• Pharmacologic TP in hospitalized adolescents with SCD increased from 1.3% of admissions in 2010 to 14.4% in 2021.

  • Prophylactic direct oral anticoagulants are increasingly used in adolescents with SCD.

Patients with sickle cell disease (SCD) are predisposed to a hypercoagulable state. Despite the increased risk of venous thromboembolism in the SCD population, there is limited evidence available to guide thromboprophylaxis (TP) practices in these patients. This study aimed to assess the use of pharmacologic and nonpharmacologic TP in adolescent patients with SCD using the Pediatric Health Information System (PHIS). We hypothesized that TP was increasingly used in hospitalized adolescent patients with SCD. The study included patients with SCD aged 13 to 21 years, admitted to a PHIS hospital between 1 January, 2010, and 30 June, 2021. A total of 7202 unique patients consisting of 34 094 unique admissions were included for analyses. Pharmacologic or mechanical TP was used in 2600 (7.6%) admissions, with 3.6% of admissions (n = 1225) receiving pharmacologic prophylaxis and 4.3% (n = 1474) receiving mechanical prophylaxis. Pharmacologic TP increased in use from 1.3% of admissions in 2010 to 14.4% in the first half of 2021. Enoxaparin was the most commonly prescribed anticoagulant, used in 87% of admissions in which pharmacologic TP was used. The use of prophylactic direct oral anticoagulants was first documented in 2018 and increased to 25% of admissions with pharmacologic TP by 2021. This study demonstrates a steady increase in TP use in adolescent patients with SCD admitted to the hospital. Prospective cohort studies are needed to determine VTE risk factors in adolescents and children with SCD and the efficacy and safety of prophylactic regimens.
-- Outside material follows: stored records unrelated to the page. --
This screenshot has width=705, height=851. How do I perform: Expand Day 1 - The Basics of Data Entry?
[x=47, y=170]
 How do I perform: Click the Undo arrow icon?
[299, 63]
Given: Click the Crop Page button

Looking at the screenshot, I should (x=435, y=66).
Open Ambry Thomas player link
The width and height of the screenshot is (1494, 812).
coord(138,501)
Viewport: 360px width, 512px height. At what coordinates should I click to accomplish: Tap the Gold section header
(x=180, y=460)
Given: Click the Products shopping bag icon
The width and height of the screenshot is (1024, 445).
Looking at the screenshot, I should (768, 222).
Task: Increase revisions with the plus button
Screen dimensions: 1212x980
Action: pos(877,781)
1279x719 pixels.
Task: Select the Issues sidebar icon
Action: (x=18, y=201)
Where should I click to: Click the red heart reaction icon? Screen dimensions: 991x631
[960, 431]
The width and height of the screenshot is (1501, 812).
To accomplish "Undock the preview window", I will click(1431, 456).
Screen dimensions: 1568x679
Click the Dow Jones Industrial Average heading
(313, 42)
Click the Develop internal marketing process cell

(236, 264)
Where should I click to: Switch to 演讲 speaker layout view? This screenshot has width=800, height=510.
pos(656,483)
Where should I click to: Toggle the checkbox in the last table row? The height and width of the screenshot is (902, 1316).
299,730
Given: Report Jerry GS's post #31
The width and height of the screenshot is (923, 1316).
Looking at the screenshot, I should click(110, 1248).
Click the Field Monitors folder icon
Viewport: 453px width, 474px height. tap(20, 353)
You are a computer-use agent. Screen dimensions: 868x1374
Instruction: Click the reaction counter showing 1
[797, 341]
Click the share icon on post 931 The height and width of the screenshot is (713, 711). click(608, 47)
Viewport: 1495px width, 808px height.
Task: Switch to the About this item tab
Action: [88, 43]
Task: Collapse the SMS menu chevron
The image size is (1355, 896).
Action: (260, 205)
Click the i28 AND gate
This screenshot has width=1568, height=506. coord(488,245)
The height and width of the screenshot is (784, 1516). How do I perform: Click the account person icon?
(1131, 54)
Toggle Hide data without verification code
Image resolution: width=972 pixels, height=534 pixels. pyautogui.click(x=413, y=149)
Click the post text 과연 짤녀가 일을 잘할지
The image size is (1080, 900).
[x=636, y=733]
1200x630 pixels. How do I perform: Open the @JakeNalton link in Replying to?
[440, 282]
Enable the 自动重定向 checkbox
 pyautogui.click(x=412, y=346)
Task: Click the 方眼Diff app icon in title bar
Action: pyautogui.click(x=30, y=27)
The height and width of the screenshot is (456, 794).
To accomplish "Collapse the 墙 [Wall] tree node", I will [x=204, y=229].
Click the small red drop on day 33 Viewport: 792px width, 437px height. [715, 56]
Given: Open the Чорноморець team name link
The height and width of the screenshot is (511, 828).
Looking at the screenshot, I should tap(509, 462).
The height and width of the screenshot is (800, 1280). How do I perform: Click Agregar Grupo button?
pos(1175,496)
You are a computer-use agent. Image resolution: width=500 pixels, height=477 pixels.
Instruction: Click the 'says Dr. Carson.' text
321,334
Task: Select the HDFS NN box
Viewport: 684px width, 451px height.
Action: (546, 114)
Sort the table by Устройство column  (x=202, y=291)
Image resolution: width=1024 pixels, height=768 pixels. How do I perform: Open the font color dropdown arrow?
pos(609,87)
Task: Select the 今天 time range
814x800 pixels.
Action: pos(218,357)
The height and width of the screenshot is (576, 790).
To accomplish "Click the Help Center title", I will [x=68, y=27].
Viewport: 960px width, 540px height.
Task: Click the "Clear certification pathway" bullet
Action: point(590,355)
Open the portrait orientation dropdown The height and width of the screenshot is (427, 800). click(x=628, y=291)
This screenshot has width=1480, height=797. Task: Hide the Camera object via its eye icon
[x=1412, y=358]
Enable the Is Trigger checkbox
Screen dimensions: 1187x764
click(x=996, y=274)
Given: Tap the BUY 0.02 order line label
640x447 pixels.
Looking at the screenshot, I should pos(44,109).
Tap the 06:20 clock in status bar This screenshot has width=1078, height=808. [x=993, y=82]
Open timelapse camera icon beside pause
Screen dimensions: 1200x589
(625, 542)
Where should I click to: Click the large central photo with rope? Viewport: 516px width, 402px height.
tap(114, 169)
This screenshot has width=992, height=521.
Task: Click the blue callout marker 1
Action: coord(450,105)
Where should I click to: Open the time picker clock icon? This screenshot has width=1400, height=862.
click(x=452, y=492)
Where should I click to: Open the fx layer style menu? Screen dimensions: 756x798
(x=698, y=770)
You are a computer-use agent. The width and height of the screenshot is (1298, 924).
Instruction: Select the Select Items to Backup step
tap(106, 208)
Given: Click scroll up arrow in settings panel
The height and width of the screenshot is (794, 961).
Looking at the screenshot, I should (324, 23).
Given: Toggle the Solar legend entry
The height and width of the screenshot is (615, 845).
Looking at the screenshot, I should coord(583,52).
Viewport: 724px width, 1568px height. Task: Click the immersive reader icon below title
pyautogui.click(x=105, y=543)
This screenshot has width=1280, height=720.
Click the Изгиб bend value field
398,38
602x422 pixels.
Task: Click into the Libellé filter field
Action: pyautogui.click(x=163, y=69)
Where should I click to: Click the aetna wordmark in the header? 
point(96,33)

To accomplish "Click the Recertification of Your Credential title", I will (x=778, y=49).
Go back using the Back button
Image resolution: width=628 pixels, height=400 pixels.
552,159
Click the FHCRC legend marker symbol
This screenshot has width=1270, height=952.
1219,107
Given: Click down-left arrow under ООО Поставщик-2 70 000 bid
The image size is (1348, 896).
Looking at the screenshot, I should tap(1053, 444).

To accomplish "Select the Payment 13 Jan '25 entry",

Sickle cell disease (SCD) is associated with a chronic prothrombotic state that increases the risk of venous thromboembolism (VTE). Adults with SCD have a 4- to 100-fold increased risk for VTE and a 2 to fourfold increased risk of VTE-related death as compared with the general population.1-3 A large cohort study that examined 1.8 million SCD admissions from 1979 to 2003 found that the prevalence of pulmonary embolism in hospitalized patients (<40 years of age) with SCD was ∼3.5 times higher than in African American controls.4 Notably, the mean age at development of both pulmonary embolism and deep vein thrombosis was less in hospitalized adults with SCD (28 and 31 years, respectively) than African American patients comprising the control group (57 and 54 years, respectively).4 

The mechanisms of hypercoagulability in SCD are diverse, including enhanced platelet function,5-7 activation of the coagulation cascade,8-10 and impaired fibrinolysis.9 In addition, the risk of VTE in patients with SCD is influenced by traditional risk factors outside the disease itself, such as hospitalization and the presence of a central venous catheter (CVC).11,12 In children and adolescents with SCD, case reports, case series, and combined adult and adolescent cohort studies suggest an increased prevalence of VTE in children who undergo CVC placement.11-14 

Despite the increased risk of VTE in the SCD population, there is limited evidence available to guide thromboprophylaxis (TP) practices in these patients. In 2018, the American Society of Hematology published guidelines recommending that pharmacologic VTE prophylaxis be provided for acutely or critically ill hospitalized adults with acceptable bleeding risk, and use of mechanical prophylaxis as an alternative when bleeding risk is unacceptable.15 SCD was not explicitly mentioned in these guidelines. Nonetheless, hematologists acknowledge the risk of VTE in patients with SCD and have been using TP despite the lack of standardized guidelines.16,17 

This retrospective cohort study aims to assess the use of pharmacologic and nonpharmacologic TP in adolescent patients with SCD who are hospitalized at freestanding children's hospitals in the United States using a large administrative pediatric hospital database. Given the increasing awareness of VTE as preventable harm during hospitalization18 and the growing use of direct oral anticoagulants (DOACs) in adolescents allowing for a noninjectable option,19 we hypothesized that the use of prophylaxis would increase over time.

Data source

The data source for this multicenter cohort study was the Pediatric Health Information Systems (PHIS). Managed by the Children's Hospital Association, PHIS is an administrative database that contains clinical and resource utilization data for inpatient, ambulatory surgery, emergency department, and observation unit patient encounters for 50 of the largest freestanding children’s hospitals in the United States. All data are deidentified and assigned a unique identifier which allows patients to be tracked across admissions over time. The Children's Hospital Association and the participating institutions routinely check for data quality to ensure reliability and validity.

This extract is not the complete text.